すっかり見た目の印象も変わり、新しい部屋ができて居住空間にゆとりができた我が家ですが、2年前に検査の結果、アルツハイマー型認知症と診断された父の症状が、昨年腰の骨を二度圧迫骨折したことで、急速に進んできました。
アルツハイマー型認知症の特徴の一つに、些細なことですぐに怒り出すとか、とにかくカッとしやすくなるというのがあるのですが、もともと頑固でプライドが高い父は、アルツハイマー型認知症になるまでにもすでに怒りっぽい性格でした。
それに認知症が加わって、夜中に腹が立つと言って起きだすのです。
誰かが表にいて、それが自分を腹立たしい気持ちにさせていると言い張る父は、怒鳴りつけてやると真夜中に玄関から外へ出て行こうとします。

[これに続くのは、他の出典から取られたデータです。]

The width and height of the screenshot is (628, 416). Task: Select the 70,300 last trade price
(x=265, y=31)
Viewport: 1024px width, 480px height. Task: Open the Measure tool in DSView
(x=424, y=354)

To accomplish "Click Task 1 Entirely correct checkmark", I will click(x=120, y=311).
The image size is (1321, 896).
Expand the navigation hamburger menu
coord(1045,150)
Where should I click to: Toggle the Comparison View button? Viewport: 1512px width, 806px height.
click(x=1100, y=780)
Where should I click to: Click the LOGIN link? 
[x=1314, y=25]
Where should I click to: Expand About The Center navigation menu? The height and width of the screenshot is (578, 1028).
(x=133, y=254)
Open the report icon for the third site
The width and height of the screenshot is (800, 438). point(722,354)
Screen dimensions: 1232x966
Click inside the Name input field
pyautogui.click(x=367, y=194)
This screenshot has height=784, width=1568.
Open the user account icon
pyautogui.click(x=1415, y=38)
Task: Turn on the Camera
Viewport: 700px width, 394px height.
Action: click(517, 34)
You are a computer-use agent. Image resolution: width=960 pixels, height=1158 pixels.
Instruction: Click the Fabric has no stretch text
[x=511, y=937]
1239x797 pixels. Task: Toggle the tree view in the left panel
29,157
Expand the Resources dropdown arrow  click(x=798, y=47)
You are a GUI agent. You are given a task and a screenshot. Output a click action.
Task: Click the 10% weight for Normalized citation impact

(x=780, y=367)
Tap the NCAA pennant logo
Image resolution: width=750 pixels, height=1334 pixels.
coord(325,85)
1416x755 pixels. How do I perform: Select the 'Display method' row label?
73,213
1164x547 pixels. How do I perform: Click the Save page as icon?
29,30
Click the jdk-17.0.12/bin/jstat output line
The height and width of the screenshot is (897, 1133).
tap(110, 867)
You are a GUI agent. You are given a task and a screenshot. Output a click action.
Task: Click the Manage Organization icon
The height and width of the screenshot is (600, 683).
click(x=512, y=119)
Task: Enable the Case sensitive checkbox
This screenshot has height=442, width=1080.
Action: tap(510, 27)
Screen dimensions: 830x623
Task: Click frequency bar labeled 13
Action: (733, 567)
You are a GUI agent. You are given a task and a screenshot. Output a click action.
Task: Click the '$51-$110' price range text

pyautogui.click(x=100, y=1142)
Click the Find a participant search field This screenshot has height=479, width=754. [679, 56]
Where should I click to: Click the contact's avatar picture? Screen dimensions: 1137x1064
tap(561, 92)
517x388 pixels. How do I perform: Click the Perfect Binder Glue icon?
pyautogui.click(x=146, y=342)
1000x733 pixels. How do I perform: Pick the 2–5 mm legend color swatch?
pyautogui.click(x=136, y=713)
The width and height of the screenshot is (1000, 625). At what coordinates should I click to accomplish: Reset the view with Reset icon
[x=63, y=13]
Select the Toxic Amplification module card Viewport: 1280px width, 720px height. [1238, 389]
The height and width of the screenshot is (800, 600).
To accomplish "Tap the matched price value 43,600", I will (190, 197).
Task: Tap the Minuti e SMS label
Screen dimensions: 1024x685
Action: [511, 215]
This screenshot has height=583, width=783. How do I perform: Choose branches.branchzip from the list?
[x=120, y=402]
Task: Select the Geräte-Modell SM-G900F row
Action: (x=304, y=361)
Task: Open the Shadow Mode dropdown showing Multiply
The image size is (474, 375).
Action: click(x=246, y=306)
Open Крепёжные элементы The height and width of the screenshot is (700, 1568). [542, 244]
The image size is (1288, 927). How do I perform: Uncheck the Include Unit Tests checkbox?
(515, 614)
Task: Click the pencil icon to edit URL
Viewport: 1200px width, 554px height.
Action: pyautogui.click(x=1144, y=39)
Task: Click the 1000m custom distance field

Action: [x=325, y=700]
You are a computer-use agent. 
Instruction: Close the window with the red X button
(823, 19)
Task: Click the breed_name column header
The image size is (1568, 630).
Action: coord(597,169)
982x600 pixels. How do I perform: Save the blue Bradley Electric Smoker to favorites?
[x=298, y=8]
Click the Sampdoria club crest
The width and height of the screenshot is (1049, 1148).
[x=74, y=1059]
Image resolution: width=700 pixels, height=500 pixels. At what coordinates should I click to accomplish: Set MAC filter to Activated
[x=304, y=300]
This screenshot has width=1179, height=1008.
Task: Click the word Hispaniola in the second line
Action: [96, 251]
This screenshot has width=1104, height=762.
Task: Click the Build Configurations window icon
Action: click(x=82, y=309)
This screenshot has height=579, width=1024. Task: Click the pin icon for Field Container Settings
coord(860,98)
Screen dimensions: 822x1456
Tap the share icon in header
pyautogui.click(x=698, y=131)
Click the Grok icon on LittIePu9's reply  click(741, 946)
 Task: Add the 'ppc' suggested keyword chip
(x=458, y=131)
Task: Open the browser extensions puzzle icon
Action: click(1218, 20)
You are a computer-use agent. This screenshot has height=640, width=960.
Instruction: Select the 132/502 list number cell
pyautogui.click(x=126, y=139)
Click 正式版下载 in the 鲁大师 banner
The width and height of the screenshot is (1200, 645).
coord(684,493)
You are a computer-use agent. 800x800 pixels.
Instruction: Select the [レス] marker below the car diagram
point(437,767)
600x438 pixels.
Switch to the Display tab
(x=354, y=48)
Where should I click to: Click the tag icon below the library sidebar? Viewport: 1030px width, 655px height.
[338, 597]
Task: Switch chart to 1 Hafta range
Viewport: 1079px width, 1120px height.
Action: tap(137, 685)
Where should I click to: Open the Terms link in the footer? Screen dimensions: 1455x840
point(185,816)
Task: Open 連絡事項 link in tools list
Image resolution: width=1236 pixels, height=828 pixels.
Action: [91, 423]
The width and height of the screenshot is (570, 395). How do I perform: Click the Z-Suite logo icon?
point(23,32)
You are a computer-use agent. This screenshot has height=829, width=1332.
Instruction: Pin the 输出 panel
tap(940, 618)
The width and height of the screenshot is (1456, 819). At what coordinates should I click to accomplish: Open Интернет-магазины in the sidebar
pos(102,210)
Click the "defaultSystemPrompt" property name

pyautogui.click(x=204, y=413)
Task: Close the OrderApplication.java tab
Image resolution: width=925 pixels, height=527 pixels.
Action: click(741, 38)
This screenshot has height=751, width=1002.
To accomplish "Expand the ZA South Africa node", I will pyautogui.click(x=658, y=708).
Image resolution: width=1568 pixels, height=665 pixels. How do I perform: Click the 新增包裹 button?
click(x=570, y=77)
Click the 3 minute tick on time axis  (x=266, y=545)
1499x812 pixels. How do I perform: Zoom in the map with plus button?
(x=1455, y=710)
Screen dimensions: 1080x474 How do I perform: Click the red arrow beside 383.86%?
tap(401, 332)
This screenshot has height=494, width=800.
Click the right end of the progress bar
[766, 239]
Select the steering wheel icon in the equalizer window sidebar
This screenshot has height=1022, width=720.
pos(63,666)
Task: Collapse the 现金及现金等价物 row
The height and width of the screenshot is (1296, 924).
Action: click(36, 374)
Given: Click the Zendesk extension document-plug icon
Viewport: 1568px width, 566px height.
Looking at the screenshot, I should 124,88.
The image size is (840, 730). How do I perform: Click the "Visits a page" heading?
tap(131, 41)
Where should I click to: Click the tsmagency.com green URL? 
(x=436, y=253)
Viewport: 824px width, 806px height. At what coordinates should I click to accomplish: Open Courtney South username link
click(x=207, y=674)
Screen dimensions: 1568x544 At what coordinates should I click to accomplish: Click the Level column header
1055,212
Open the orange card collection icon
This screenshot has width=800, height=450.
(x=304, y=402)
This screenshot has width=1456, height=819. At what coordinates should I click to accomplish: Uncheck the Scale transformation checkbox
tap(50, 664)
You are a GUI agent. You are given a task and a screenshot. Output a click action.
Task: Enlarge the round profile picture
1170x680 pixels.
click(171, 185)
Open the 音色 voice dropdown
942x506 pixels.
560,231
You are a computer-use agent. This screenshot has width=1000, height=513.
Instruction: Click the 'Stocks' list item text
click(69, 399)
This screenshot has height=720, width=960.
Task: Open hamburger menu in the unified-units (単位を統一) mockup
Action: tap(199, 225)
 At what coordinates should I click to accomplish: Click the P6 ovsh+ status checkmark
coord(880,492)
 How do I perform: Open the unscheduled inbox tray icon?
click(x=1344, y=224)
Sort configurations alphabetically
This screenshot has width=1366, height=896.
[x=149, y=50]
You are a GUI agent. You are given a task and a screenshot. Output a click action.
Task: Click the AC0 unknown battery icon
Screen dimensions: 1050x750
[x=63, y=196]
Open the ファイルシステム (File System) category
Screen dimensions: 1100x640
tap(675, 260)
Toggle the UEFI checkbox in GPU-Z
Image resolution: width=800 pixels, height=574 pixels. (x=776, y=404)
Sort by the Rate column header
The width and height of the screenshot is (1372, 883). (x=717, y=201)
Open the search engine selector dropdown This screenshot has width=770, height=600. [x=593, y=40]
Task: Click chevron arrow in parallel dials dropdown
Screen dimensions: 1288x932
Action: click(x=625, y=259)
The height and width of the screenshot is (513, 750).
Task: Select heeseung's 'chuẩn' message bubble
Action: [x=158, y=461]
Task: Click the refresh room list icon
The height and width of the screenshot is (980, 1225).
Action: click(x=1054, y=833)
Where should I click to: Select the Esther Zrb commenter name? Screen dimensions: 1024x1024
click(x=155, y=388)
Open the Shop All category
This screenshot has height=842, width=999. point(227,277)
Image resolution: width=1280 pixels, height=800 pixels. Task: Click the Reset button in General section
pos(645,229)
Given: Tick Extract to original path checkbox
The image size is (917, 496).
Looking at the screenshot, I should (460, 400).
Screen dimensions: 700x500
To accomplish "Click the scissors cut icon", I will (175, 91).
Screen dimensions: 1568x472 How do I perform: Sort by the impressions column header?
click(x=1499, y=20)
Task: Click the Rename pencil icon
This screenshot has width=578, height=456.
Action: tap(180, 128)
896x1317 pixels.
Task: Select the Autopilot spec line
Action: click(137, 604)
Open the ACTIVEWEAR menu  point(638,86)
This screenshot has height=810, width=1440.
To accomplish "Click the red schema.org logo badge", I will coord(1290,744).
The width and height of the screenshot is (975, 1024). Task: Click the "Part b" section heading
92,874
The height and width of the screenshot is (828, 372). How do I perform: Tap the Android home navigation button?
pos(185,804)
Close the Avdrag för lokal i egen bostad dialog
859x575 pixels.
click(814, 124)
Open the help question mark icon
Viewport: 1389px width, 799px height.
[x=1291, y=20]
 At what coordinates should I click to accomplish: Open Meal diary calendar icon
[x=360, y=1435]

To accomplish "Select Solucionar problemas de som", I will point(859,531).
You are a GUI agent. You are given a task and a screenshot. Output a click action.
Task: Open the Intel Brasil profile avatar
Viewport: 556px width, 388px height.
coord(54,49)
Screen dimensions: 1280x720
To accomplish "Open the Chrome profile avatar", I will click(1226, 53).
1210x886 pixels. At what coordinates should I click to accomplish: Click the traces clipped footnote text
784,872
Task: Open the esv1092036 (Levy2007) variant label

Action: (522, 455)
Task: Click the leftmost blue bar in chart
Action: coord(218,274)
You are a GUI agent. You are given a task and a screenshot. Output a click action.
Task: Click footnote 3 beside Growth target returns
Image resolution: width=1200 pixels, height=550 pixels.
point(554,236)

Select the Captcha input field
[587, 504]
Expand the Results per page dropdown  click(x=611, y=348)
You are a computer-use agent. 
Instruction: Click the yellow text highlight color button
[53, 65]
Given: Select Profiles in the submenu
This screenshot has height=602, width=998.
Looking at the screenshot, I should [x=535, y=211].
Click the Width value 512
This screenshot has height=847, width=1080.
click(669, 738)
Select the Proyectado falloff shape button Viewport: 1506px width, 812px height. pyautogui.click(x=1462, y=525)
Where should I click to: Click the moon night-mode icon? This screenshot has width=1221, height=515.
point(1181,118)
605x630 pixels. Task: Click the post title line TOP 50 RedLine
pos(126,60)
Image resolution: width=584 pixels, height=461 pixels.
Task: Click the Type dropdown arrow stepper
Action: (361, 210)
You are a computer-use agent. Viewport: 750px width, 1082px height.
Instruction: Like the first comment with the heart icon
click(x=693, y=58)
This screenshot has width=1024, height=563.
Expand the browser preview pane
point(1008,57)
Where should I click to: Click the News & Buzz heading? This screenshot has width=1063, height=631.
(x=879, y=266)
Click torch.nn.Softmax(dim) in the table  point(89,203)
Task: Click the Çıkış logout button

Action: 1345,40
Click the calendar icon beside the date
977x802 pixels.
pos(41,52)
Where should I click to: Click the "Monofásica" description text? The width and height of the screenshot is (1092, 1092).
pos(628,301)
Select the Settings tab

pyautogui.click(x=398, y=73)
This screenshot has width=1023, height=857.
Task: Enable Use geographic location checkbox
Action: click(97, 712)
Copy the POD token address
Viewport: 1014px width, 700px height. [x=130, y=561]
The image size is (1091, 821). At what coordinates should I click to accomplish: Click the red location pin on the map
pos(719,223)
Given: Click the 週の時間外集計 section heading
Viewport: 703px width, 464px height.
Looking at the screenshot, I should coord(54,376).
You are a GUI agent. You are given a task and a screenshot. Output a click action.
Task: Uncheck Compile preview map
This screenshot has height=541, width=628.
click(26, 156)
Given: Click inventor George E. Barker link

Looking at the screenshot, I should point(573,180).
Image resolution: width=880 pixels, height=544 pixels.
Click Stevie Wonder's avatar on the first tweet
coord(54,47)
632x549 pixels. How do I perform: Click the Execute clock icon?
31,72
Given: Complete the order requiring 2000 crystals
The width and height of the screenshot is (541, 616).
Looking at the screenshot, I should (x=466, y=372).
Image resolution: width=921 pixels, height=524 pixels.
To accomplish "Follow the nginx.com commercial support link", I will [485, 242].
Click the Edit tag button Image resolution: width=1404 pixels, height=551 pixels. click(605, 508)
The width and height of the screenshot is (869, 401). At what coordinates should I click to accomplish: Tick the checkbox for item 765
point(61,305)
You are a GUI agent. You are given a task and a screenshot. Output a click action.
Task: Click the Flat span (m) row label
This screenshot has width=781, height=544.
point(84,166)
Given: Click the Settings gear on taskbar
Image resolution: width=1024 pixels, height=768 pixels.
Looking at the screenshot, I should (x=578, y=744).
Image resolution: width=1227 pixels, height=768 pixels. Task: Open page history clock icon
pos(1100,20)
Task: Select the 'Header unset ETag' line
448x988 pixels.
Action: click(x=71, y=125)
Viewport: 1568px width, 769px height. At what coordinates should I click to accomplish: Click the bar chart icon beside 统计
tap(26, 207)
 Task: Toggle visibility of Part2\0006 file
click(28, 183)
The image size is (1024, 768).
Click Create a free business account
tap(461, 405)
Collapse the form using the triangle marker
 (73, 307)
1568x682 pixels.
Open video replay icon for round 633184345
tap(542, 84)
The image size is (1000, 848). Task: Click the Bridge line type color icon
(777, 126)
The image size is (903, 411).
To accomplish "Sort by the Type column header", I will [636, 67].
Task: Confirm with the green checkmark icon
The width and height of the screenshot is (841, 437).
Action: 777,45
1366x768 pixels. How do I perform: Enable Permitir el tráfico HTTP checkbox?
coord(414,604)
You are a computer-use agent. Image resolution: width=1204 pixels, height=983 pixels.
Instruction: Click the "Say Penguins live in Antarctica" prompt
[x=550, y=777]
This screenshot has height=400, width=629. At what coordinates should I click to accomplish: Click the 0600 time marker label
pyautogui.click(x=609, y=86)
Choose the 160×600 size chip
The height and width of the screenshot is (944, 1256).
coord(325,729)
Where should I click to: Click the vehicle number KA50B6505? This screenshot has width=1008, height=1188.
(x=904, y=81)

けれど、新しくとりつけたドアは二重ロックになっていて、下の部分の鍵はサムターンという取っ手の部分が取り外せるようになっています。
鍵をかけたあと、握って回す部分が取り外せる構造になっているため、外から侵入するときにたとえ鍵周辺のガラスを破っても、つまんで回す部分がないことから、鍵を開けることが出来ないドアとなっているのです。
これが、最近では外から入ってくるのを防御するのに役立っているのに加え、父が中から外へ出るのを妨げる役目を果たしてくれています。
以前は自分でとりつけ、鍵を解除していたのですが、サムターンの意味もやり方もわからなくなった今は、徘徊防止に役立ってくれているのでした。